Records excerpted from a collection
==================================================
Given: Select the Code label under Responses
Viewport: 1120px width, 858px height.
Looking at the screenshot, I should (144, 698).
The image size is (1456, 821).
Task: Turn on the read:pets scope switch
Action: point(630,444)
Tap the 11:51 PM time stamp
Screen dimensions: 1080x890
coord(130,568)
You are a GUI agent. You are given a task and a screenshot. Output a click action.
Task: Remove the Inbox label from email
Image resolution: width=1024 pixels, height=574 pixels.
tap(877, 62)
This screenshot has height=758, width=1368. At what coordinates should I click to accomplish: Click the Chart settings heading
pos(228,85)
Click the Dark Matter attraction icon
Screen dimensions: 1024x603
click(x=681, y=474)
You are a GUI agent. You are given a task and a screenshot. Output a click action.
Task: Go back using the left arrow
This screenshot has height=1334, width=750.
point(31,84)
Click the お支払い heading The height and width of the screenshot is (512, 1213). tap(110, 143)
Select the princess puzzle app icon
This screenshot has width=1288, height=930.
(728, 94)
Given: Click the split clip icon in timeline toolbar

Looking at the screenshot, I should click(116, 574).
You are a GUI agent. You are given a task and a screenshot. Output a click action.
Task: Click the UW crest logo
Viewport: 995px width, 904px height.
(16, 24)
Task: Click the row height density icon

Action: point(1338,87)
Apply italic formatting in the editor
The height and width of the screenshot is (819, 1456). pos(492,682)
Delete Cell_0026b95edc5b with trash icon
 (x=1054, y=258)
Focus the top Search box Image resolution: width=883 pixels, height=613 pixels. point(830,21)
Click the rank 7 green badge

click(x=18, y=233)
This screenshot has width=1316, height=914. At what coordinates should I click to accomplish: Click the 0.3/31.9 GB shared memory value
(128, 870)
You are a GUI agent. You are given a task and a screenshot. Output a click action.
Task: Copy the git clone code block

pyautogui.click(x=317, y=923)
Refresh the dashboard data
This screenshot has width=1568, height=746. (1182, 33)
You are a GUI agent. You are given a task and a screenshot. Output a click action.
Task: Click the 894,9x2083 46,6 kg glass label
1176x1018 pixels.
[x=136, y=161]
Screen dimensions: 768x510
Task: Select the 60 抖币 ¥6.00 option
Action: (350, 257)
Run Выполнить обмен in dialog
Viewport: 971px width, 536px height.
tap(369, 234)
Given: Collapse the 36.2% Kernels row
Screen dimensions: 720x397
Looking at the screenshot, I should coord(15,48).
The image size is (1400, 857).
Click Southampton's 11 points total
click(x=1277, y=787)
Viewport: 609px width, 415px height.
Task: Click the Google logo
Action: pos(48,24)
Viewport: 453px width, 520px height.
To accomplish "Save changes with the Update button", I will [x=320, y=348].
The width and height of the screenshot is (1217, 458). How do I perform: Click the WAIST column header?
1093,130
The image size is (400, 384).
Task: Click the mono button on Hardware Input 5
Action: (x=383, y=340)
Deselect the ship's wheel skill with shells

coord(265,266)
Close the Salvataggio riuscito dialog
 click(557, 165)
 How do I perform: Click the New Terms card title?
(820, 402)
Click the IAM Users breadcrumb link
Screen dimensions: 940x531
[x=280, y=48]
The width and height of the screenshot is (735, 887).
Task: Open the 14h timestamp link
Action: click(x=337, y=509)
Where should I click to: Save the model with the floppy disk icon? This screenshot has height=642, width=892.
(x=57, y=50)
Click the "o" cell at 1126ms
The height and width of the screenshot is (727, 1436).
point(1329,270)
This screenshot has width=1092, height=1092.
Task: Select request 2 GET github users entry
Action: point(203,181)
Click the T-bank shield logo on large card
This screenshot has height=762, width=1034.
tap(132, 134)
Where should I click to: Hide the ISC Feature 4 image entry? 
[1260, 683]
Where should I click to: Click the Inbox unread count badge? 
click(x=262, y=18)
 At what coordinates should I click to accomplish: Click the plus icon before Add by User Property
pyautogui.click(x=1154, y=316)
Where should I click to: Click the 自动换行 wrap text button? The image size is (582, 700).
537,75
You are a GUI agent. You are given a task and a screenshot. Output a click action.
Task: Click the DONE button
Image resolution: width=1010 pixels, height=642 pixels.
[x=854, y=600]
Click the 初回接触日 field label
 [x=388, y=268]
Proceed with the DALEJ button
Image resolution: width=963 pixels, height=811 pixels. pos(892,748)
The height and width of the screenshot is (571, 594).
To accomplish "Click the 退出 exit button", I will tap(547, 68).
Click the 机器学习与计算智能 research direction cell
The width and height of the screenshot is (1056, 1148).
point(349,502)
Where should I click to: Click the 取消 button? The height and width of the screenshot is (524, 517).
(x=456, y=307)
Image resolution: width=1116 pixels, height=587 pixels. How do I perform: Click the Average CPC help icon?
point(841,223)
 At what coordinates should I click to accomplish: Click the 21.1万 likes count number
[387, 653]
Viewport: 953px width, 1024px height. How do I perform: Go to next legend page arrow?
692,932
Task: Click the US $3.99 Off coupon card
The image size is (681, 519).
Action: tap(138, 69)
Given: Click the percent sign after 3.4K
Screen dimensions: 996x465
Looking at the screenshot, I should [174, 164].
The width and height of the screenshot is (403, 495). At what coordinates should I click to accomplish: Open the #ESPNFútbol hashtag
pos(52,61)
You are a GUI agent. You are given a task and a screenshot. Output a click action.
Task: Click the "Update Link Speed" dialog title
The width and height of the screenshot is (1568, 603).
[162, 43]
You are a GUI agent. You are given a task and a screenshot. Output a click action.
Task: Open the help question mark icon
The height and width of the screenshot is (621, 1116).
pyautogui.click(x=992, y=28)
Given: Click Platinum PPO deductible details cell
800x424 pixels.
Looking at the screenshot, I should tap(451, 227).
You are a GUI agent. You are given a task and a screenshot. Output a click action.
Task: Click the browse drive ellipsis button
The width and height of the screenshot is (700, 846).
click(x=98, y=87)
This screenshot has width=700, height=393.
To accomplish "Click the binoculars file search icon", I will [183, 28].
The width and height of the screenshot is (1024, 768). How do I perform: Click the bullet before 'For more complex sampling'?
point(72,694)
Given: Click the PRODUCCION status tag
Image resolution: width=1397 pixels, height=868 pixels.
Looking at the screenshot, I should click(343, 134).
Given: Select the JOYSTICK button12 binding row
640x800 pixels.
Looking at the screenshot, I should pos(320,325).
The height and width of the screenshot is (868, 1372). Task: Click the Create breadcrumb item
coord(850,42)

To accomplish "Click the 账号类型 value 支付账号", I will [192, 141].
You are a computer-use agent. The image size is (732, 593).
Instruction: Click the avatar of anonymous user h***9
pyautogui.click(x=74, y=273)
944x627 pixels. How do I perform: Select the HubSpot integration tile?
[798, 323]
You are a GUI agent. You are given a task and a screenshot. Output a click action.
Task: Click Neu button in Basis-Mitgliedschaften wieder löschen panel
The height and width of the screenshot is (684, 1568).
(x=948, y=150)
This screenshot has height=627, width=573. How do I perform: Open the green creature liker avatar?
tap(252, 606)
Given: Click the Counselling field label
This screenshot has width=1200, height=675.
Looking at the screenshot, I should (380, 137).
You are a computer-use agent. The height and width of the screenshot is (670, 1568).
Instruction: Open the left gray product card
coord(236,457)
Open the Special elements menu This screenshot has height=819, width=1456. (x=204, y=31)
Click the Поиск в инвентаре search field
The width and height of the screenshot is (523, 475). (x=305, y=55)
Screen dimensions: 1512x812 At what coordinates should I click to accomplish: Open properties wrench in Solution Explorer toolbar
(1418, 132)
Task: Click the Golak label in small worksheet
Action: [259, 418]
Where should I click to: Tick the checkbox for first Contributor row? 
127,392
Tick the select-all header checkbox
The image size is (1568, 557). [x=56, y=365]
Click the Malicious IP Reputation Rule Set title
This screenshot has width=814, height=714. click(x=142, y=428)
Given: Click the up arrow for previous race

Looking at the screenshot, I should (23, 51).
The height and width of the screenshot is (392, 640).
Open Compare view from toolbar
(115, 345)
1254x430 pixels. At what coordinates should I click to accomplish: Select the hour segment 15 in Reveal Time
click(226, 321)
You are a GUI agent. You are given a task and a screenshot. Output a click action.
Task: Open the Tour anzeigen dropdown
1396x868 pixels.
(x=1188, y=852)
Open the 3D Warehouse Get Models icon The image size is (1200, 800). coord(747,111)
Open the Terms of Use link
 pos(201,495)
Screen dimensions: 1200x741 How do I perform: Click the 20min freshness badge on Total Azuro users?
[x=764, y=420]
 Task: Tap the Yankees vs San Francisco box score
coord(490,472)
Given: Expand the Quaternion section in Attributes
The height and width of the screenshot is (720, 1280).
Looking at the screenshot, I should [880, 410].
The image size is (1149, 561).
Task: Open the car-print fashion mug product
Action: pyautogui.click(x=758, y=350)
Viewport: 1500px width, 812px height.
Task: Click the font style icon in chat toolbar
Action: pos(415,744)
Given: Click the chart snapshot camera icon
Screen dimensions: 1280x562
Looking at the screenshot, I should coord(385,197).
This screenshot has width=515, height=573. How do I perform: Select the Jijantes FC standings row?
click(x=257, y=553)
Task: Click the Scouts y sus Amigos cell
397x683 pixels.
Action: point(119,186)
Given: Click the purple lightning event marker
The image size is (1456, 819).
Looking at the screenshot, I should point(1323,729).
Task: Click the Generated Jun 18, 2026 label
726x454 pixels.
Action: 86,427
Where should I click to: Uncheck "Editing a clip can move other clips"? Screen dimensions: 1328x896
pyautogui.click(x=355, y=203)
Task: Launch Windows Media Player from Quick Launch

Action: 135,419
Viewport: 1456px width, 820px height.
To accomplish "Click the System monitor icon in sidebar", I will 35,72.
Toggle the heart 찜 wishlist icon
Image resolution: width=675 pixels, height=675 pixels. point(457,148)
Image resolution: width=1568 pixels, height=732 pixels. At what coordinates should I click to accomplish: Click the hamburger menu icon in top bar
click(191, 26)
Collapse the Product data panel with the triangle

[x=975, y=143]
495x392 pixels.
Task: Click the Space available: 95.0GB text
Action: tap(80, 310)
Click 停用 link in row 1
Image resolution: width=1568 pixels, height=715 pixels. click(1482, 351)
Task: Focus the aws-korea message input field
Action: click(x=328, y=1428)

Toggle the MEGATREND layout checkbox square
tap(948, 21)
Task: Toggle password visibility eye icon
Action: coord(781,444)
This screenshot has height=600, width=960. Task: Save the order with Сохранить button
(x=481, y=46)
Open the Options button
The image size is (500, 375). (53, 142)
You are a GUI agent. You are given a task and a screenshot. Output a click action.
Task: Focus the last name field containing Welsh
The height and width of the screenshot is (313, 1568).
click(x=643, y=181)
==================================================
• Work instruction
State how many lines in the records above contain the word "will", giving only the number.

• Answer box
5